_WHAT IS NEEDED:_
Copy each line, word for word, from the one with "Image resolution: width=983" through the final line of the listing, but skip the pictures.

#### DATA SECTION

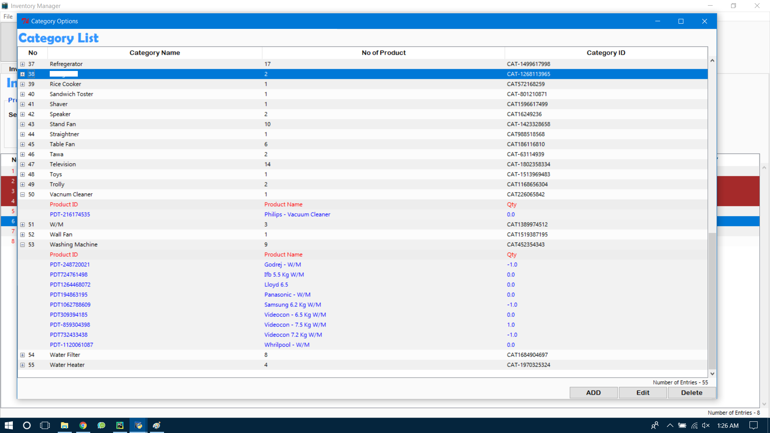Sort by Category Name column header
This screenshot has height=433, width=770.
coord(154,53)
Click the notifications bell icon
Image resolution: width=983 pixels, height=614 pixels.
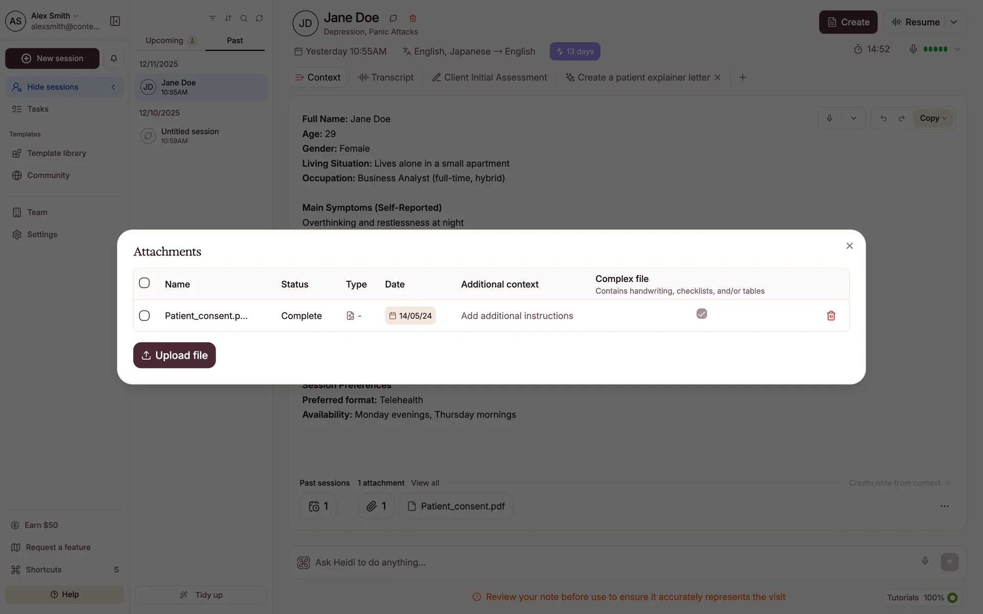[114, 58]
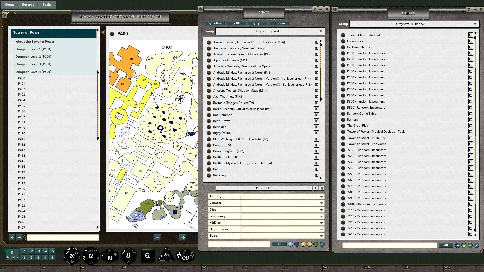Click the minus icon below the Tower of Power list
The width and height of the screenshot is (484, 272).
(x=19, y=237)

########

_TASK OUTPUT:_
Image resolution: width=983 pixels, height=614 pixels.
[114, 58]
Click the minus icon below the Tower of Power list
The width and height of the screenshot is (484, 272).
(x=19, y=237)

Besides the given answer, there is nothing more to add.